I like her too. Because of her I don’t miss my mother so much. Gobetween helps me cope with the hunger and the cold, always able to carry me to some sense of greater purpose. I am grateful she is with us, no matter where she came from. And have you noticed how the old men watch her? Some approve; others grumble that she will make the three of us soft. But Burnt Knife doesn’t and that’s good enough for me.

Look, Clan Owl has the talking stick. Here comes the gloom and doom. I wish I understood what they expect us to do. I don’t know how to stop what’s coming, do you? If I did I would be the youngest elder ever known. I can barely comprehend the voyages of five planets. How am I supposed to grasp the journey of an entire people?

The Owl Clan has passed it on to the Raven.
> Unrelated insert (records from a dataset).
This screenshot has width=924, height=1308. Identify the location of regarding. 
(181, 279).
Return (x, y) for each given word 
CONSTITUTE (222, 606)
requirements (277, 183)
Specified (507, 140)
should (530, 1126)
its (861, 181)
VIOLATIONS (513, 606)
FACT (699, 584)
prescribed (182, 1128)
Their prophecies are more grim and obscure than those of Clan Owl. Our life is a talking stick. I wish they’d give us something on which to hold. Instead they hand us incomprehensible chimera.

Finally, Clan Badger has it. They love to grumble about deep, dark secrets. The deepest secret I have is that I’m starving. Look over there. The women have put up another feast. As our bellies turn themselves inside out old Badgers are lecturing us about the dangers of too much comfort. Comfort? My bones are sticking out, my teeth are loose, and I limp like an elder.

They’re done. Let’s eat.


Were I any happier I think I would explode. My sisters, their twins, and their lovers move toward the feast with Moondog, Darkling Light, and me. Together we are like a rouge wave thought by some to be up to no good.

We stand to the side listening to the blessing and watch as mothers with young children make their way to the food. Oak, Birch, and Holly women are scurrying about serving elders. All the poor, starving young bucks have to wait out the protocol. Hopefully we can make it into line before they do. There won’t be anything left if we don’t. Fortunately the clan elders are keeping sharp eyes on their apprentices, laying on grouchy reprimands as needed. It is tough on these hopefuls trying to replace youthful confidence with the strictness of orthodoxy. Summer hasn’t come any too soon for them.

After we eat, Moondog, Darkling Light and I are going to head for the river.